* Provided text *

I’ve always been a list maker, another vestige of my OCD – shirts hung according to color, shoes arranged by function, books by subject, music by artist, etc. So, 21 years ago it didn’t seem crazy to begin keeping a list of books (including plays and films) and restaurants, by year, so I could look back and refresh my memory. Around then time was collapsing, and what I thought was 10 years ago was really 5 and so on.
Recently, reading my high school English teacher’s obituary, I discovered she did the same – “7000 books, 3000 movies and plays and 27 countries visited.” Not the only similarity!
I’ve never written about it until now, but I had a bit of a crush on Ellen McComb Smith my pretty, young, demanding English teacher. She was always Mrs. Smith to me and “EM” to her faculty colleagues. I never dared call her Ellen though our friendship spanned nearly 50 years. The only time I used her first name was when I formally introduced her to my wife and daughter, “Abby and Diana, this is Ellen Smith, my favorite teacher.” Even then it was awkward, though we had been friends for 25 years.
Back in high school I was a good student but indifferent and unchallenged. School was easy, and Mrs. Smith knew it. For some reason, she thought I had potential and made it her mission to jump start it. She began by suggesting books and writing projects I might be interested in. She urged me to get me off my ass (not in those words) and start reading books for ideas not story. Before my senior year she told me to take an elective literature course even though she wasn’t teaching it. I did, and had my first serious encounter with books. We read The Old Man and the Sea and Grapes of Wrath among others, and that class changed my life. I went on to major in English at the University of Washington and creative writing at San Francisco State.

* Supplied information *
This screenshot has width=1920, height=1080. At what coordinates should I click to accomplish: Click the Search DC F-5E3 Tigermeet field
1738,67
==
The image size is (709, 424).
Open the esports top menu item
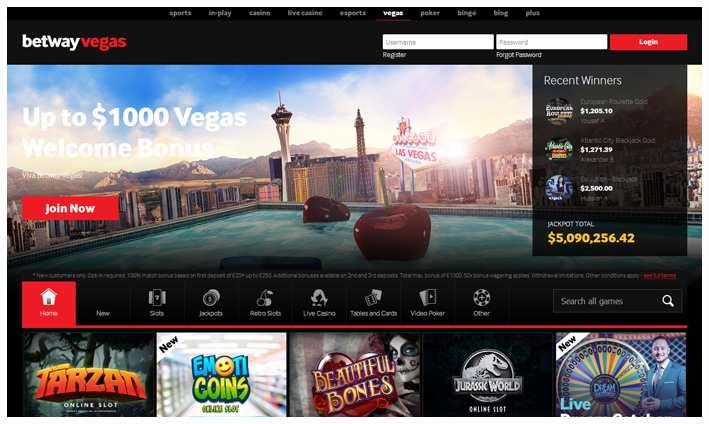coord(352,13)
...
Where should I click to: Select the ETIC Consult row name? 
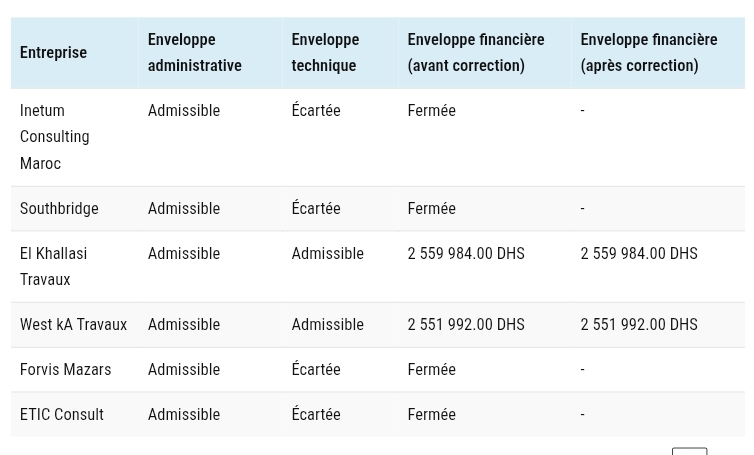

* Task prompt *
Copy the part of the English-teacher reminiscence above that opens with "I’ve never written" and closes with "for 25 years.", swapping "favorite" for "best".

* Reply to the exercise *
I’ve never written about it until now, but I had a bit of a crush on Ellen McComb Smith my pretty, young, demanding English teacher. She was always Mrs. Smith to me and “EM” to her faculty colleagues. I never dared call her Ellen though our friendship spanned nearly 50 years. The only time I used her first name was when I formally introduced her to my wife and daughter, “Abby and Diana, this is Ellen Smith, my best teacher.” Even then it was awkward, though we had been friends for 25 years.